Enam bulan sebelum pendakian Merbabu tahun itu.
Perih.
Lelaki itu meringis mengaduhi punggungnya yang tengah terluka tergesek kaus yang dipakainya. Siang tadi ia sempat cedera saat menyetubuhi tebing-tebing karst Siung. Ia berbaring lagi, memiringkan tubuhnya ke sisi kiri dan bergelung dalam ayunan hammock parasut yang tengah tergantung di antara dua batang pandan pantai.
Sore itu meski laut sedang surut, ia tak bermain di pantai seperti kemarin. Teman-temannya basa-basi berkaok memanggili, tapi Kelana hanya berbalas lambaian tangan dan kembali menekuri angin pantai yang meninabobokannya. Bukankah seperti ini cukup membahagiakannya?

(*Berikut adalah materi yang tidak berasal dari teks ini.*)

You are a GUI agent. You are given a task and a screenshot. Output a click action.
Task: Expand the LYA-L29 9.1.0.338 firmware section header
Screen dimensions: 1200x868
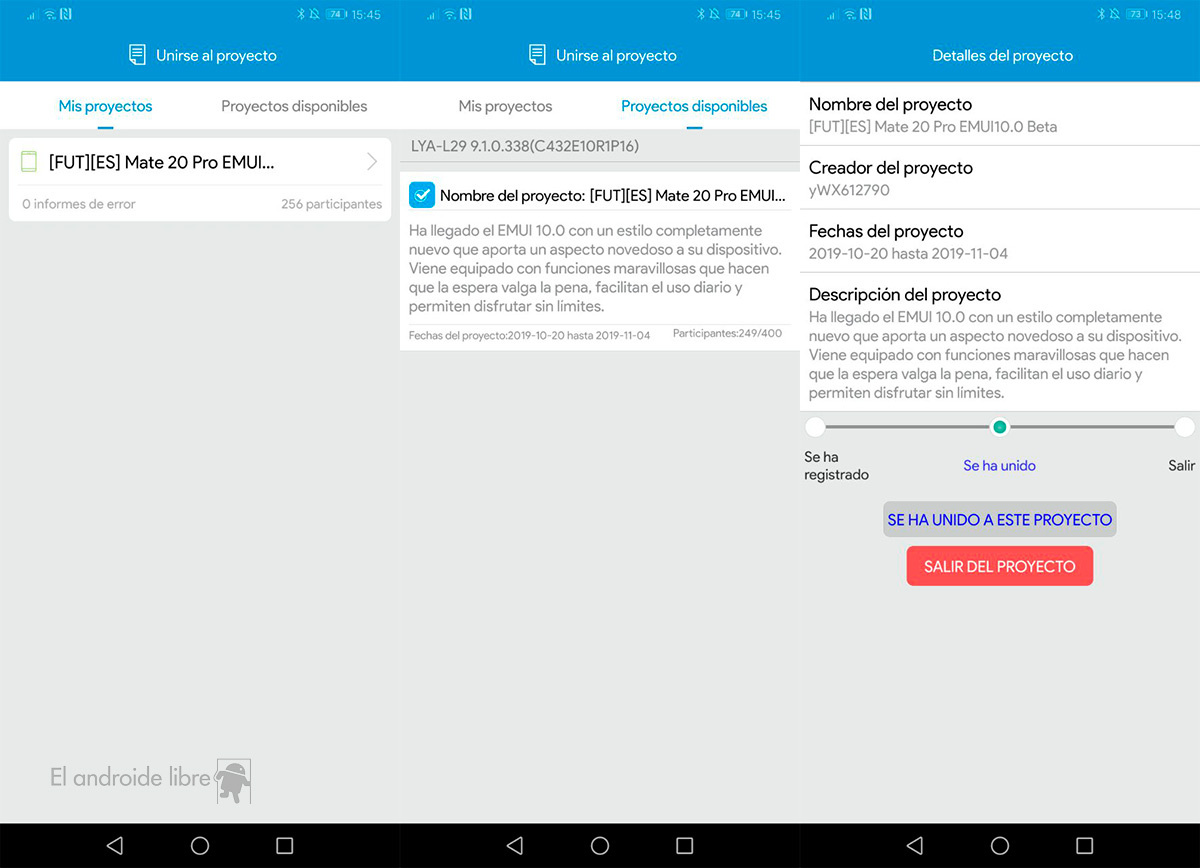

Samar-samar dilihatnya beberapa burung cerek jawa kegirangan sibuk mencangkuli pepasiran putih. Kadang kala mereka asyik berseteru dengan ombak. Bukan sedang menantang maut, tapi kepergian ombak membawa sejumlah makanan untuk mereka. Mestinya Kelana berebut kepiting dengan burung-burung laut itu. Namun, semangatnya tak semembara kemarin saat menginjak pasir pantai Siung, ia berburu kepiting dan ikan kecil untuk santapan makan malam bersama teman-teman pemanjat.
Tak jauh dari keriuhan burung-burung itu, seorang lelaki tua berkalung sarung krem lusuh sedang mengisap dalam-dalam lintingan tembakaunya. Kadang memandang ombak pantai, lebih seringnya menatap Kelana—yang sengaja agar pria gondrong itu menyadarinya. Lamat, ia mengamati sang pengamat dan mengenali wajahnya.
Tatapan itu seolah mengundang Kelana untuk datang padanya. Dan benar, Kelana bangkit dari hammock yang nyaman, berusaha melupakan perih di punggungnya, dan membalas senyum pada sang lelaki tua.
Seraya berjalan mengarungi hamparan pasir, Kelana merasa ada yang salah ketika lelaki tua berusaha menemuinya di pantai. Meskipun ia tahu, rumahnya memang tak jauh dari pantai dan sah-sah saja jika lelaki tua itu datang ke pantai kapan pun ia mau. Namun, yang tak Kelana ketahui, apakah lelaki itu sengaja datang untuk menemuinya atau hanya kebetulan yang tak terencanakan. Kelana tak pernah tahu.
Tangan kurus itu terulur. “Sore, Mbah Mun,” sapanya.
Telapak tangan tua itu menyambut erat tanpa membalas sapa. Kelana selalu merasa, genggaman lelaki tua itu merupakan refleksi sebentuk jiwa yang tangguh dan percaya diri. Aroma asap rokok lintingan itu melayangkan imaji Kelana, mungkin kisah hidup sang lelaki tua itu lebih keras daripada dirinya.
“Kenapa mung nonton?”
Mbah Mun dengan rambut putih panjangnya yang ikal bertopikan blangkon menunjuk tebaran bulatan-bulatan hitam di pepantaian dengan lintingan yang terselip di antara telunjuk dan jari tengahnya.
Ingin rasanya Kelana berkisah tentang punggungnya yang terluka dan akan semakin terluka jika terkena air laut, tetapi ia urung. “Sedang ingin istirahat, Mbah.”
Aroma pekat nikotin tanpa filter itu mengudara cepat-cepat. Lelaki tua menyodorkan sekantung racikan itu pada sang pemuda. Dan ditepis halus.
Ingatan tuanya seperti terpecut, dirogohnya saku bajunya di lapis kedua—tiap bertemu, Kelana selalu menghitung berapa lapis baju yang Mbah Mun kenakan—dan ia temukan sekotak Gudang Garam filter. Ia tahu sebetulnya rokok buatan pabrik tak selamanya pakai mesin.
Tangan dengan ratusan kerut keriput itu menyodorkan lagi. Ah. Kali ini Kelana tak bisa menampik. Disulutnya sebatang Gudang Garam yang menyelip di bibirnya. Bibir yang sama yang pernah berjanji dengan dirinya sendiri untuk tidak lagi merokok sejak jadi delegator Palawija di turnamen panjat se-Yogya.